Hogs have a very keen sense of smell, so it is important to make sure you stay downwind of them in order not to spook them. There is not much you can do about the wind, but you can do something about controlling your scent. Scent masking is more important than attractants when hog hunting. This set includes everything you need to cover your scent from laundry detergent and deodorant to scent wafers. Whatever level of scent elimination you feel comfortable with for a successful hog hunt, the Dead Down wind Hunting Scent eliminators 25 piece kits has it all: Laundry bombs, dryser sheets, field spray, pac-it refills, biodegradable wash towel, hair and body soap, wind detector and an aftermath field dressing kit!
This light is purposely designed for hog and predator hunters in order to spot and recover without spooking game. The 3-in1 design uses white, green and red LEDs. A knurled side knob switches between colors smoothly, keeping each LED perfectly aligned in the center, so your target is never out of focus. An intensity control knob allows you to adjust the brightness of the light before turning it on, so you and animals get used to the light. The spot to flood zoom focus is enhanced with the rubber halo shield, which gives you a better directional beam. The Wicked Lights 3-in-1 ScanPro operates on rechargeable batteries with a 4-hour run time. It is constructed of aircraft-grade aluminum with a Type III hard anodized finish. A soft, comfortable adjustable headband is included. The eye reflection range is up to 500 yards.
Editors’ favorite features: perfectly aligned LEDs with smooth transitions, brightness, versatility
Thermal imaging technology has been a game changer for night hunters. Thermal imagers detect heat signatures and translate them into images we can interpret. You can use them both day and night. Warmer objects appear in stark, bright contrast to cooler objects. Thermal is used to scan, spot, recover and shoot game. With a 640×48 sensor, the Accolade XP binoculars will detect heat signatures from 2,000 yards away in crisp, clear detail. A high refresh rate and pixel pitch make images appear fluid and crystal clear. The Accolade also has onboard video recording and is Wi-Fi compatible with the free Stream Vision app. There are eight different colors to choose from and the contrast and brightness are adjustable. The Accolade is fully waterproof. The IPS5 rechargeable battery pack lasts up to eight hours and is quickly interchangeable in the field. Binoculars with interpupillary distance adjustments and individual eyecup adjustments are perfect for your entire hunting party, as they fit all users and are comfortable to use all day.
Editors’ favorite features: clarity, range of detection, video recording and sharing capabilities
The Sightmark Photon RT digital night vision riflescope is what you use after spotting with your binoculars to take the perfect shot. The Sightmark Photon is one of the best scopes for hog hunting at night.
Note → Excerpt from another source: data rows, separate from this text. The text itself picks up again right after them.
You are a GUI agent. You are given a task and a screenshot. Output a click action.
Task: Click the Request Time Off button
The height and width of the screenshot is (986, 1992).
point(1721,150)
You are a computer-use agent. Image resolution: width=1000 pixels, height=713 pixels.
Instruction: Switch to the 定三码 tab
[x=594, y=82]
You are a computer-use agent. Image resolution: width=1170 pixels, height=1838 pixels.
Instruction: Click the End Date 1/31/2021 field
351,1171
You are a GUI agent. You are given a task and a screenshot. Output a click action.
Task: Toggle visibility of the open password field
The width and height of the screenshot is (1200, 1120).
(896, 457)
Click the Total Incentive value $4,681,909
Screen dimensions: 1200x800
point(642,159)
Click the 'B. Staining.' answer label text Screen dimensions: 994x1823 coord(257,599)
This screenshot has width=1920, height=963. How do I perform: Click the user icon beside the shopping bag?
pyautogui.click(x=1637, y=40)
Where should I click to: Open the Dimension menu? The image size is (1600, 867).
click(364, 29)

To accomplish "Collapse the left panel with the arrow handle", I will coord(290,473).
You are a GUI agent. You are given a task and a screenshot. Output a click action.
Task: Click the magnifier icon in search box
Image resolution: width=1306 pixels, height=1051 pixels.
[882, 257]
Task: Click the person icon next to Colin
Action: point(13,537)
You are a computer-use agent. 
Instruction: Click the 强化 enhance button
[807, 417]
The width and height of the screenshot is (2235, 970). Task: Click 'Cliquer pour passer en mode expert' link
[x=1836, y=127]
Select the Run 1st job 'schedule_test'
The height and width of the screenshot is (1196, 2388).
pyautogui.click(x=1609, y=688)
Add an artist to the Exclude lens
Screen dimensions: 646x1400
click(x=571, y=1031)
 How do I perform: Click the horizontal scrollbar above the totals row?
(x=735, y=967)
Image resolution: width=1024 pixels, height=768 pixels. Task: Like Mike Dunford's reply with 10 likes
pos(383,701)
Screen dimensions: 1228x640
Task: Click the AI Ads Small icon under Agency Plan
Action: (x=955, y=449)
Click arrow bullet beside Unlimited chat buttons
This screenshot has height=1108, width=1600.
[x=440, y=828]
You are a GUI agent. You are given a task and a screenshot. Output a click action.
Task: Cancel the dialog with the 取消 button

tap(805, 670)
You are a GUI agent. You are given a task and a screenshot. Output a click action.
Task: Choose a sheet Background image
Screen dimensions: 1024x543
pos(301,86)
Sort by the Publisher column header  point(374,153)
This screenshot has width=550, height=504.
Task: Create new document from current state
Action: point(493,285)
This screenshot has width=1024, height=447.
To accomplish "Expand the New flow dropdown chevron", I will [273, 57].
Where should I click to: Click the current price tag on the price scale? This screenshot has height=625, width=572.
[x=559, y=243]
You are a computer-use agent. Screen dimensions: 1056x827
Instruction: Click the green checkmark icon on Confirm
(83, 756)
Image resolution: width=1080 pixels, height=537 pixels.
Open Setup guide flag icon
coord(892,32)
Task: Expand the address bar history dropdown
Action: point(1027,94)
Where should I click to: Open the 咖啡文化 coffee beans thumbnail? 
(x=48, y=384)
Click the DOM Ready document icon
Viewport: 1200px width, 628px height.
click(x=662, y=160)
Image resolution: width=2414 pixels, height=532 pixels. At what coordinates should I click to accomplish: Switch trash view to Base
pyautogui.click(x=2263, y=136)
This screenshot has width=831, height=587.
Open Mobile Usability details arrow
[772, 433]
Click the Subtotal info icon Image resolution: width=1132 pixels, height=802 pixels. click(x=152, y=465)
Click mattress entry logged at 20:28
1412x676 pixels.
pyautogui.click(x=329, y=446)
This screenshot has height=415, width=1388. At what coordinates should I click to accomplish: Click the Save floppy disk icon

Able to be used day and night, you get over 220 yards of clear visibility in total darkness with the Photon. It has an upgraded 768×576 CMOS sensor with a high resolution and features a 640×480 LCD display and integrated video recording with sound. There is a 2x digital zoom and built-in 850nm LED IR (infrared) illuminator. There are 6 reticle options in 4 different color modes.
Editors’ favorite features: quality of glass, visibility, range
From beginners to experts—everyone has a good time hog hunting, plus you can’t complain about bringing home the bacon!